First-principles study of proton migration in indium oxide

Abstract

Indium oxide is widely used as a transparent conducting oxide. Interstitial hydrogen (Hi) acts as a shallow donor, but is expected to be quite mobile, thus enabling potential applications in electrochemical synapses or electrochemical random-access memory. Understanding the diffusion of interstitial hydrogen is essential for controlling its incorporation and stability. Using first-principles calculations based on hybrid density functional theory we find that the proton is the most stable charge state for Fermi levels up to 0.77 eV above the conduction-band minimum. Based on the nudged elastic band method we find that local hopping of the H atom, corresponding to a realignment of the O-H bond, can occur with an activation energy of 0.24 eV; this process can thus occur at low temperatures but does not lead to long-range diffusion.
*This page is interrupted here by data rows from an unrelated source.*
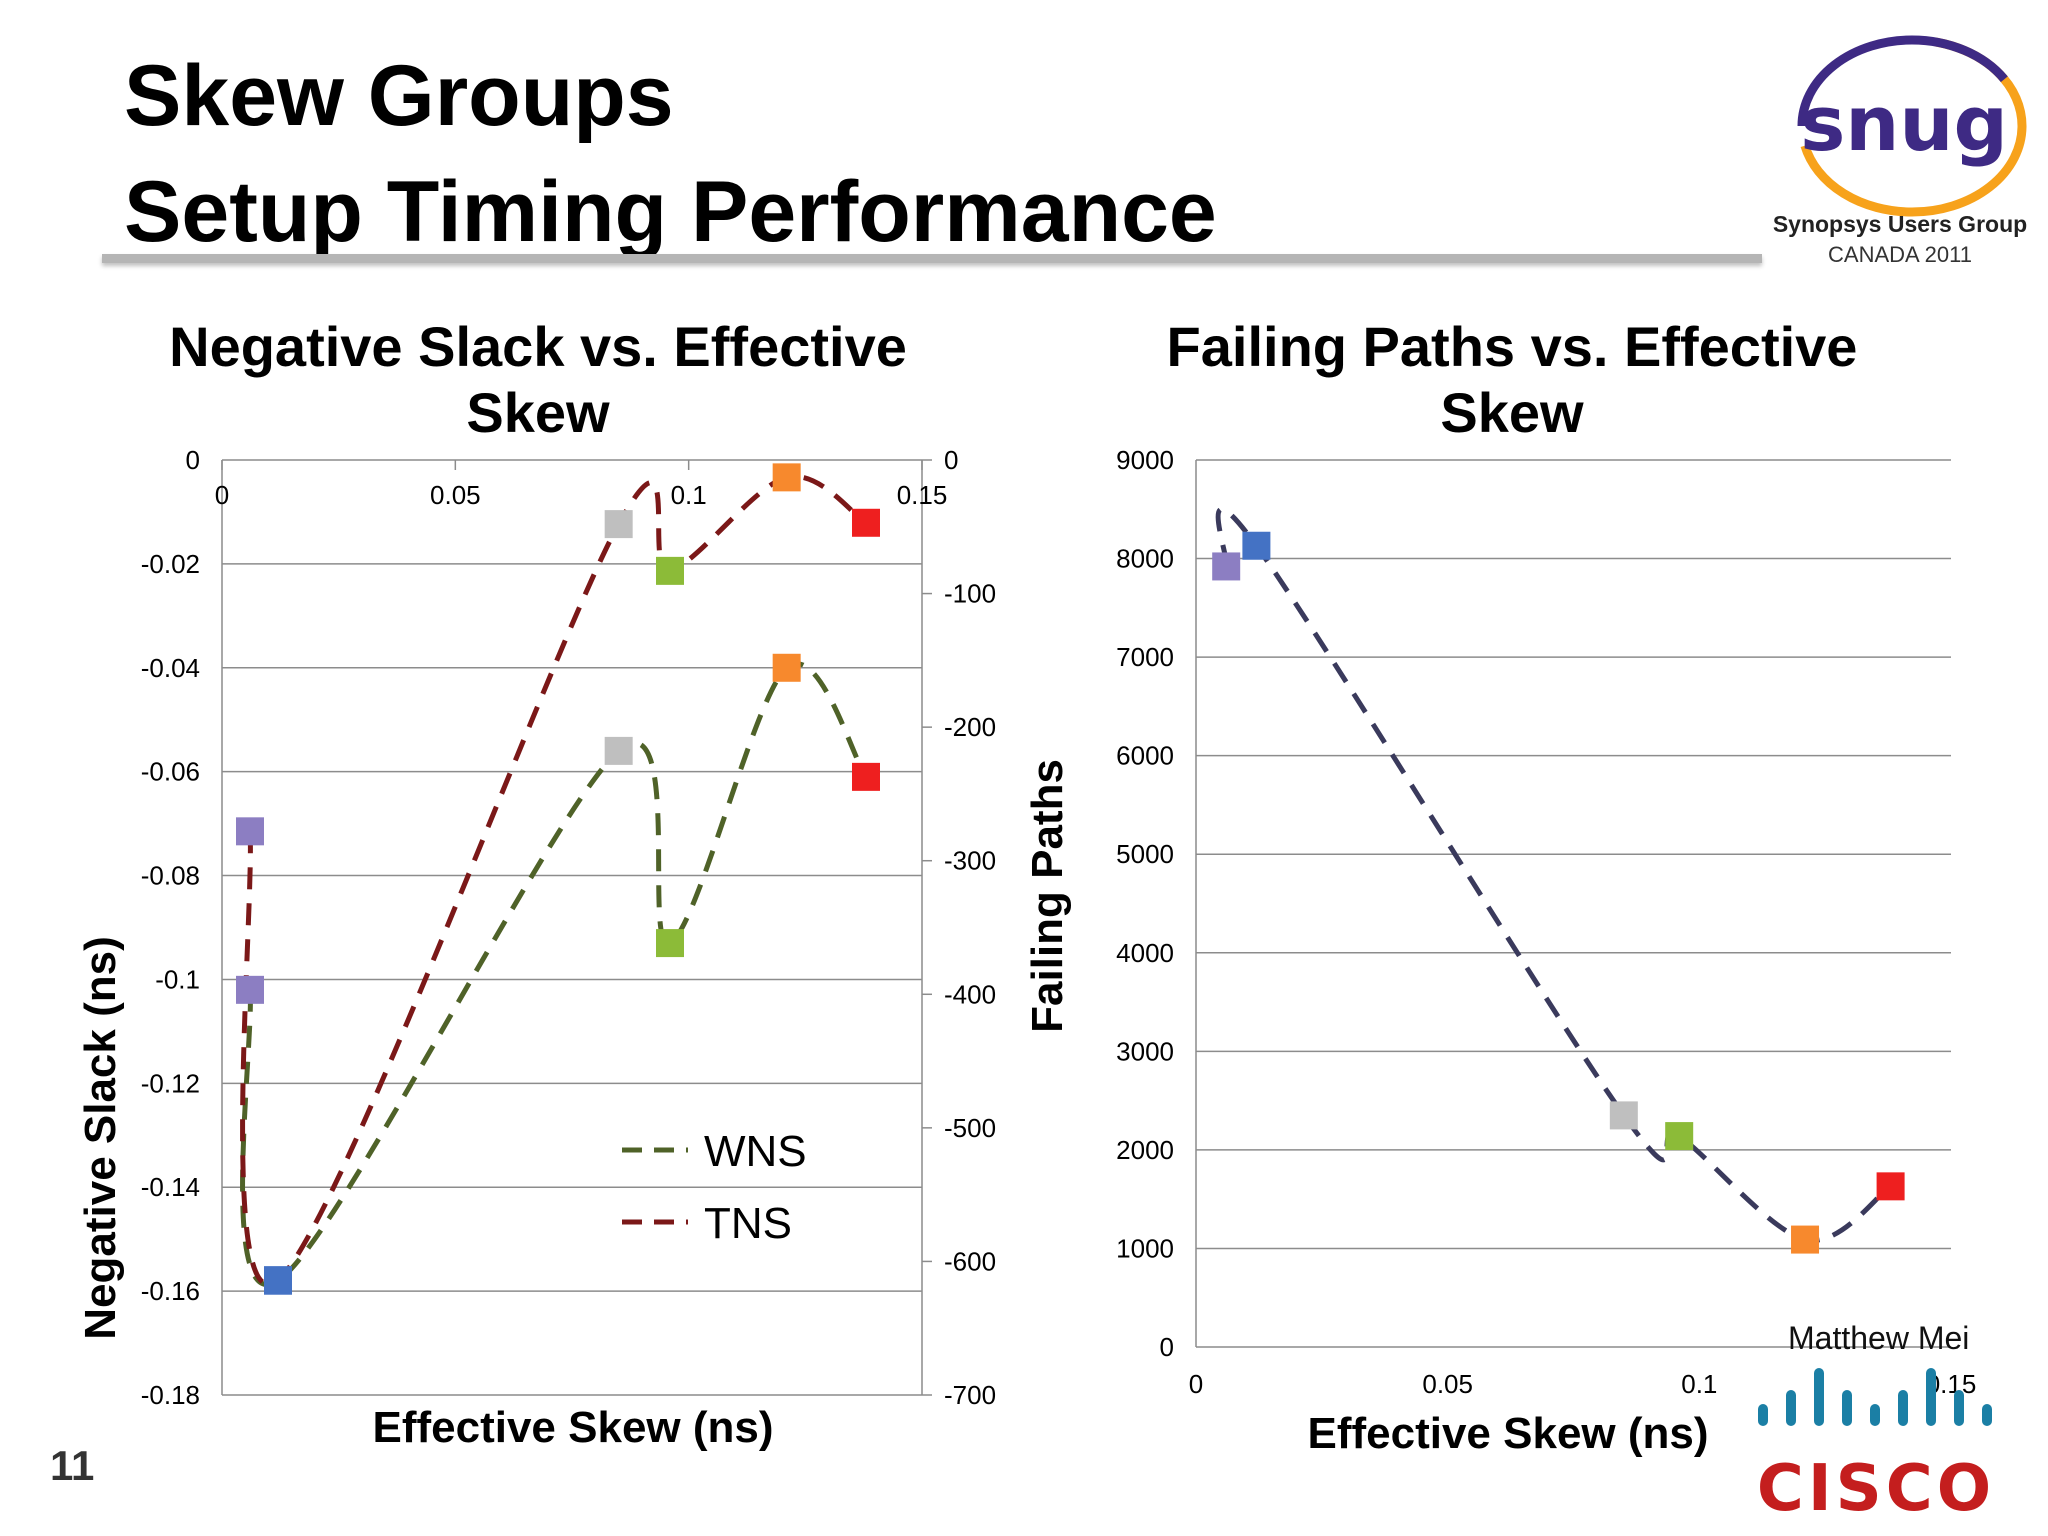 This screenshot has width=2048, height=1536. What do you see at coordinates (670, 944) in the screenshot?
I see `slack-marker-wns-green` at bounding box center [670, 944].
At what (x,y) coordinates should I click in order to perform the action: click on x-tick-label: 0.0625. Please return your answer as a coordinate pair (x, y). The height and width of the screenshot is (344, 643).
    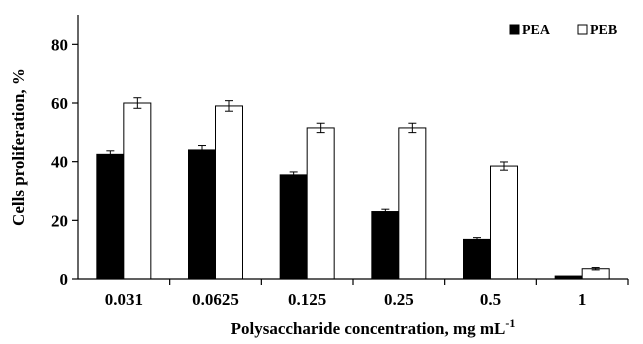
    Looking at the image, I should click on (216, 300).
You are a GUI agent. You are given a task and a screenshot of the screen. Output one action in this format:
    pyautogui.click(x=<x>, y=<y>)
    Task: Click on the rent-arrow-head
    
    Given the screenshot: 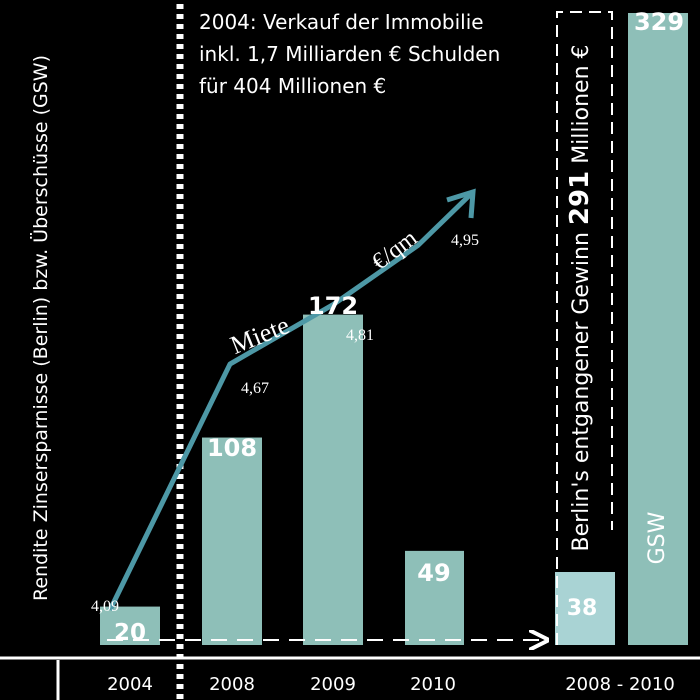 What is the action you would take?
    pyautogui.click(x=461, y=204)
    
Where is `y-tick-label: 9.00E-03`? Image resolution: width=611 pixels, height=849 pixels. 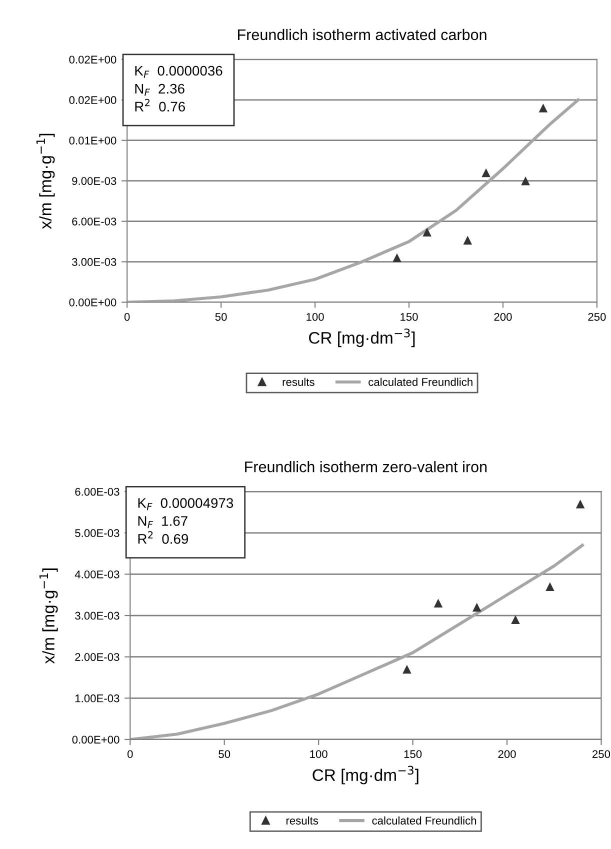 y-tick-label: 9.00E-03 is located at coordinates (94, 181).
The long-range migration path of Hi+ can be decomposed into rotations of the hydrogen atom around oxygen atoms and jumps between two oxygen atoms, with an overall activation energy of 0.94 eV. We compare our results with recent experiments, finding excellent agreement in both the low-temperature and high-temperature regimes, but leading to a re-evaluation of the measured activation energy. Our results provide insight into the different physical mechanisms that govern hydrogen motion in the different temperature regimes, and highlight the necessity of including the quantum-mechanical behavior of protons at low temperature.